## begin Excerpt

VLog Kubernetes Deployment

Kubernetes manifests for deploying remote transcoding workers.

Container Images

The GPU worker container is based on Rocky Linux 10 with:

FFmpeg 7.1.2 from RPM Fusion (includes nvenc, vaapi, qsv encoders)
intel-media-driver 25.2.6 (required for Intel Battlemage/Arc B580 support)
Python 3.12

Image tags:

vlog-worker-gpu:rocky10 - Rocky Linux 10 based GPU worker (recommended)
vlog-worker-gpu:latest - Latest stable release

Prerequisites

A running Kubernetes cluster (k3s, k8s, etc.)
VLog Worker API running and accessible from the cluster
Container registry for worker images

Quick Start

# 1. Build and push the worker image
docker build -f Dockerfile.worker -t your-registry/vlog-worker:latest .
docker push your-registry/vlog-worker:latest

# 2. Register a worker to get an API key
curl -X POST http://your-vlog-server:9002/api/worker/register

# 3. Create the namespace
kubectl apply -f k8s/namespace.yaml

# 4. Update configmap.yaml with your Worker API URL
# Edit k8s/configmap.yaml and set VLOG_WORKER_API_URL

# 5. Create the secret with your API key
kubectl create secret generic vlog-worker-credentials \
  --namespace vlog \
  --from-literal=VLOG_WORKER_API_KEY=<your-api-key>

# 6. Deploy workers
kubectl apply -f k8s/configmap.yaml
kubectl apply -f k8s/worker-deployment.yaml

# 7. (Optional) Enable PodDisruptionBudget for high availability
kubectl apply -f k8s/worker-pdb.yaml

# 8. (Optional) Enable auto-scaling
kubectl apply -f k8s/worker-hpa.yaml

Files

namespace.yaml - Creates the vlog namespace
configmap.yaml - Worker configuration (API URL, intervals)
worker-deployment.yaml - CPU-only worker deployment
worker-deployment-nvidia.yaml - NVIDIA GPU worker deployment (NVENC)
worker-deployment-intel.yaml - Intel Arc/QuickSync worker deployment (VAAPI)
worker-hpa.yaml - Horizontal Pod Autoscaler for auto-scaling
worker-pdb.yaml - PodDisruptionBudget for CPU workers (ensures minimum availability during disruptions)
worker-pdb-nvidia.yaml - PodDisruptionBudget for NVIDIA GPU workers
worker-pdb-intel.yaml - PodDisruptionBudget for Intel GPU workers
cleanup-cronjob.yaml - CronJob for cleaning up stale transcoding jobs
networkpolicy.yaml - NetworkPolicy restricting worker pod network access

PodDisruptionBudgets (High Availability)

PodDisruptionBudgets (PDBs) protect worker pods from being evicted simultaneously during voluntary disruptions. This ensures transcoding jobs aren't interrupted during:

Node drains - kubectl drain for maintenance
Cluster autoscaling - When downscaling removes nodes
Node upgrades - Rolling updates of cluster nodes
Other voluntary disruptions - Planned maintenance events

Each worker type has a PDB configured with minAvailable: 1, ensuring at least one pod remains running during disruptions.

## end Excerpt

» Problems and tasks
[a] Answer these from the VLog Kubernetes deployment guide:
(i) Which FFmpeg version is included in the GPU worker container?
(ii) Which file provides the Intel Arc/QuickSync worker deployment?
(iii) What minAvailable value is set in the PDB for each worker type?
[b] Carry on the VLog Kubernetes deployment guide, starting after its last sentence.

## begin Supplied information

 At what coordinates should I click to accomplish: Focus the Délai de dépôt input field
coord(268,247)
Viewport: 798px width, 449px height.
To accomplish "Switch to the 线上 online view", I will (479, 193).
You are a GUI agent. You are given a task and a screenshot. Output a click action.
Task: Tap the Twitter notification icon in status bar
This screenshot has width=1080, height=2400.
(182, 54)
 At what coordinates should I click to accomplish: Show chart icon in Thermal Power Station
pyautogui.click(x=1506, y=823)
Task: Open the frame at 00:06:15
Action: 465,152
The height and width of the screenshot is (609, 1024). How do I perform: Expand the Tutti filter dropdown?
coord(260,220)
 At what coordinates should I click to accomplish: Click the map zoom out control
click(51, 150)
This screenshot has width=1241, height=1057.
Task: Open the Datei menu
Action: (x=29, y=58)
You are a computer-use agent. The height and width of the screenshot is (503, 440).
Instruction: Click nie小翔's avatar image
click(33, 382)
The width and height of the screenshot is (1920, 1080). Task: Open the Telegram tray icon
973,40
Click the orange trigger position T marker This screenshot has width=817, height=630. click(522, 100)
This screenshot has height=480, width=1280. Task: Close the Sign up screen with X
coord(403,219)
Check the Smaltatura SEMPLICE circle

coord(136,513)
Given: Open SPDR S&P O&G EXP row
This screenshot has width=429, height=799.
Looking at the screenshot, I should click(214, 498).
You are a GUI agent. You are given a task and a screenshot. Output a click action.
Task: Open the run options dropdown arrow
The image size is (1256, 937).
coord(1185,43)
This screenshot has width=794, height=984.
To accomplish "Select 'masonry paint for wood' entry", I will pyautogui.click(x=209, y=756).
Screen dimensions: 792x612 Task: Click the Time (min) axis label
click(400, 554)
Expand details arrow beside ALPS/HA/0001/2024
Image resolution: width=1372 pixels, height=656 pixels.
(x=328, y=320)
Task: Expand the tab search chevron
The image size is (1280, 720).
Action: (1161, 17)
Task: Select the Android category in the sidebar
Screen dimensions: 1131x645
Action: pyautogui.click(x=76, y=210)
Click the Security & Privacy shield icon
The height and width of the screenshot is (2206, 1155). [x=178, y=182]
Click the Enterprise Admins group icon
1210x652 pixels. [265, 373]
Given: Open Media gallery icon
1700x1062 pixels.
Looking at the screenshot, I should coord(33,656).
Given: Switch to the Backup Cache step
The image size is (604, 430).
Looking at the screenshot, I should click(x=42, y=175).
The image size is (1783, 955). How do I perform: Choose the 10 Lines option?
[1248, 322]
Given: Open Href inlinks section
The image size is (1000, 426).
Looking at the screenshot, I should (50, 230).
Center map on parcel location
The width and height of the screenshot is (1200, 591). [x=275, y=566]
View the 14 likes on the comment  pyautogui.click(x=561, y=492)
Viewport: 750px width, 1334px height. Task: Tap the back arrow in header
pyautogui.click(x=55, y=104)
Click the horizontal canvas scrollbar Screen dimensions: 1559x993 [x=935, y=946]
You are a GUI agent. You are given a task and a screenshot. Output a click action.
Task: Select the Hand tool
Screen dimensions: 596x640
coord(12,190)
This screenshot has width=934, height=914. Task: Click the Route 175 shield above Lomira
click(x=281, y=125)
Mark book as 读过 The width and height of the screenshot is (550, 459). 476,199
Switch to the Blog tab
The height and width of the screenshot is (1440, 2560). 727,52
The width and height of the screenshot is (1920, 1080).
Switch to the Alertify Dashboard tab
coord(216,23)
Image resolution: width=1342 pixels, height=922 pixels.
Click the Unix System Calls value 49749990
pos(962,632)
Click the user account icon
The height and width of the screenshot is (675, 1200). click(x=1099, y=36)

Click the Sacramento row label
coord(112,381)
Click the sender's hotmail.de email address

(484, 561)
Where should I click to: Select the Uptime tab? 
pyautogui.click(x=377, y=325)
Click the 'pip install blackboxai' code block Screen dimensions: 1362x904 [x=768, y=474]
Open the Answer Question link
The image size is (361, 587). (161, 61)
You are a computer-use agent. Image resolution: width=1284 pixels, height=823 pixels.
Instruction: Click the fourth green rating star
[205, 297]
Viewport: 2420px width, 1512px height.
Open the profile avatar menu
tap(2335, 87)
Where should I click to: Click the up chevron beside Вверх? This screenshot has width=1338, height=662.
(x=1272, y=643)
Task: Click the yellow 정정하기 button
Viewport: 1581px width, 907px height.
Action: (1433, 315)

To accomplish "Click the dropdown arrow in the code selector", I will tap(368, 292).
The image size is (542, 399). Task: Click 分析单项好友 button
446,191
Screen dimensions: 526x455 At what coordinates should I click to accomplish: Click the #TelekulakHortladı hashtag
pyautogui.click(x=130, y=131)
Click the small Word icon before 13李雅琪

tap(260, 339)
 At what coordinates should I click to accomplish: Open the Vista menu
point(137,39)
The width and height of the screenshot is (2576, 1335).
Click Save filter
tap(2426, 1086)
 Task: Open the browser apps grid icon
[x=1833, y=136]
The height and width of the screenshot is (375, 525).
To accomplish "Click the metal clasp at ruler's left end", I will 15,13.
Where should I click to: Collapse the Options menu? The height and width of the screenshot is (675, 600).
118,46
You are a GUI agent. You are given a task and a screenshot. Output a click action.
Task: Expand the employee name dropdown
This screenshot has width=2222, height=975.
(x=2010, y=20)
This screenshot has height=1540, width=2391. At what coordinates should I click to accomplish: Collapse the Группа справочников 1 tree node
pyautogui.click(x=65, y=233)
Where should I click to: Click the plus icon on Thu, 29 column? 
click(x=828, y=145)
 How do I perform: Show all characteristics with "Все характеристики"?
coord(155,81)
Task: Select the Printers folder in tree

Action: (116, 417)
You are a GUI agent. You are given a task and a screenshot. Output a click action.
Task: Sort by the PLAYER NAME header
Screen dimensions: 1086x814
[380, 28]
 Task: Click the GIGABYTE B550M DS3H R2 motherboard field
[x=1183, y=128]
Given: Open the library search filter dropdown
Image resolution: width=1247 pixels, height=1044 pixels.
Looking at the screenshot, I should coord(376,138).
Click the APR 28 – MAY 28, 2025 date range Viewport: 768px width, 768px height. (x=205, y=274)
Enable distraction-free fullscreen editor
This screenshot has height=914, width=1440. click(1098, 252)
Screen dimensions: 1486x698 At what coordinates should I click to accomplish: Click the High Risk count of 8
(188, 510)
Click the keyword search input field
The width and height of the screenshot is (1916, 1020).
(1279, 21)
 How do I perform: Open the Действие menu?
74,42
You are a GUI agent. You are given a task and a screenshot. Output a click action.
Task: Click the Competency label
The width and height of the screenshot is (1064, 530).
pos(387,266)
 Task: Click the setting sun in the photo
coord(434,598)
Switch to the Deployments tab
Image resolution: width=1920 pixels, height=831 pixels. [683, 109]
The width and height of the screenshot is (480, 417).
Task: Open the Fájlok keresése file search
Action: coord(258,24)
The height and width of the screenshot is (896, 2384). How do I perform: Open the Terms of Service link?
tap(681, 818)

## end Supplied information

» Final answers
[a]
(i) FFmpeg 7.1.2, from RPM Fusion
(ii) worker-deployment-intel.yaml
(iii) 1

[b]
Applying PodDisruptionBudgets

# Apply PDB for CPU workers
kubectl apply -f k8s/worker-pdb.yaml

# Apply PDB for NVIDIA GPU workers (if using GPU workers)
kubectl apply -f k8s/worker-pdb-nvidia.yaml

# Apply PDB for Intel GPU workers (if using GPU workers)
kubectl apply -f k8s/worker-pdb-intel.yaml

# Verify PDBs are active
kubectl get poddisruptionbudget -n vlog

Important Notes

PDBs only protect against voluntary disruptions, not involuntary ones (node failures, OOM kills, etc.)
Requires at least 2 replicas - With only 1 replica, the PDB cannot be satisfied during disruptions
Adjust minAvailable - For production, consider minAvailable: 2 or use maxUnavailable: 1 instead
GPU workers - PDBs prevent GPU resource contention during rolling updates

Tuning for Your Workload

If you have critical transcoding requirements, consider:

# Option 1: Guarantee minimum capacity (50% of replicas)
spec:
  minAvailable: 50%

# Option 2: Limit maximum disruption (only 1 pod at a time)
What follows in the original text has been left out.